Introduction to and survey of parameter estimation; Probability; Introduction to statistics; Parameter estimation methods; Introduction to linear estimation; Matrix analysis for linear parameter estimation; Minimization of sum of squares functions for models nonlinear in parameters; Design of optimal experiments.

Linear Probability, Logit, and Probit Models

Linear Probability, Logit, and Probit Models
Author :
Publisher : SAGE
Total Pages : 100
Release :
ISBN-10 : 0803921330
ISBN-13 : 9780803921337
Rating : 4/5 (30 Downloads)

Synopsis Linear Probability, Logit, and Probit Models by : John H. Aldrich

After showing why ordinary regression analysis is not appropriate for investigating dichotomous or otherwise 'limited' dependent variables, this volume examines three techniques which are well suited for such data. It reviews the linear probability model and discusses alternative specifications of non-linear models.

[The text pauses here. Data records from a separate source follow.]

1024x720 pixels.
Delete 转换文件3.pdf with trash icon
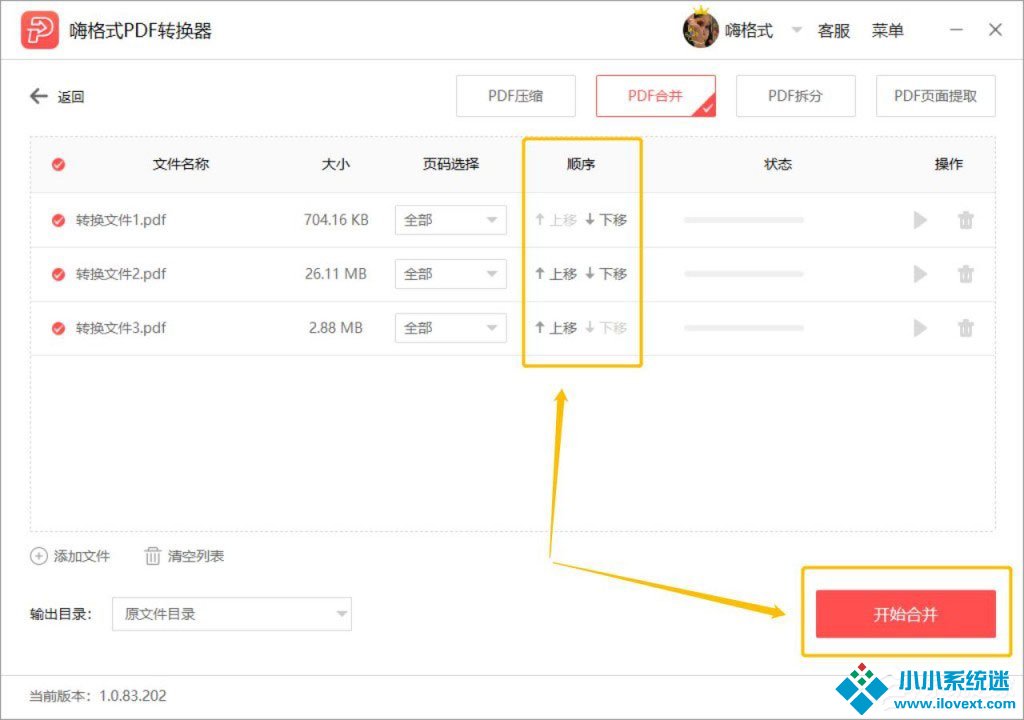[965, 328]
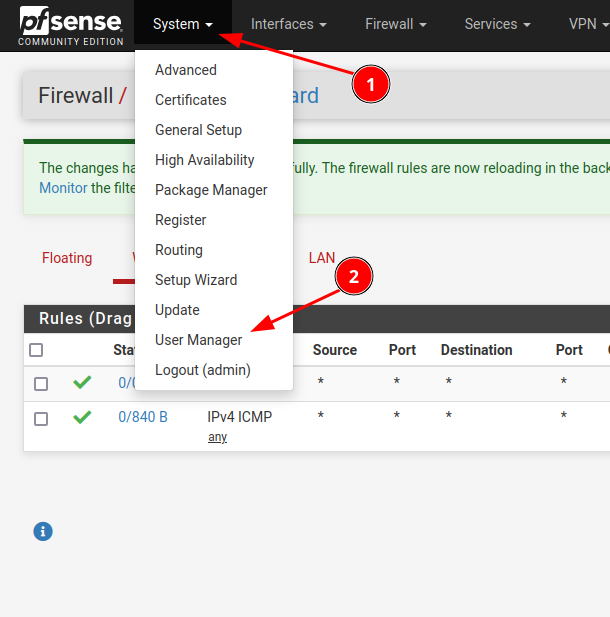610x617 pixels.
Task: Click the pfSense Community Edition logo
Action: (70, 27)
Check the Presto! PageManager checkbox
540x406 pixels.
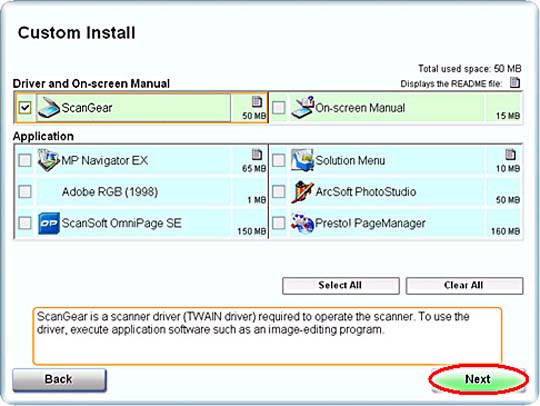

Probability and Bayesian Modeling

Probability and Bayesian Modeling
Author :
Publisher : CRC Press
Total Pages : 553
Release :
ISBN-10 : 9781351030137
ISBN-13 : 1351030132
Rating : 4/5 (37 Downloads)

Synopsis Probability and Bayesian Modeling by : Jim Albert

Probability and Bayesian Modeling is an introduction to probability and Bayesian thinking for undergraduate students with a calculus background. The first part of the book provides a broad view of probability including foundations, conditional probability, discrete and continuous distributions, and joint distributions. Statistical inference is presented completely from a Bayesian perspective. The text introduces inference and prediction for a single proportion and a single mean from Normal sampling. After fundamentals of Markov Chain Monte Carlo algorithms are introduced, Bayesian inference is described for hierarchical and regression models including logistic regression. The book presents several case studies motivated by some historical Bayesian studies and the authors’ research. This text reflects modern Bayesian statistical practice. Simulation is introduced in all the probability chapters and extensively used in the Bayesian material to simulate from the posterior and predictive distributions. One chapter describes the basic tenets of Metropolis and Gibbs sampling algorithms; however several chapters introduce the fundamentals of Bayesian inference for conjugate priors to deepen understanding. Strategies for constructing prior distributions are described in situations when one has substantial prior information and for cases where one has weak prior knowledge. One chapter introduces hierarchical Bayesian modeling as a practical way of combining data from different groups. There is an extensive discussion of Bayesian regression models including the construction of informative priors, inference about functions of the parameters of interest, prediction, and model selection. The text uses JAGS (Just Another Gibbs Sampler) as a general-purpose computational method for simulating from posterior distributions for a variety of Bayesian models. An R package ProbBayes is available containing all of the book datasets and special functions for illustrating concepts from the book. A complete solutions manual is available for instructors who adopt the book in the Additional Resources section.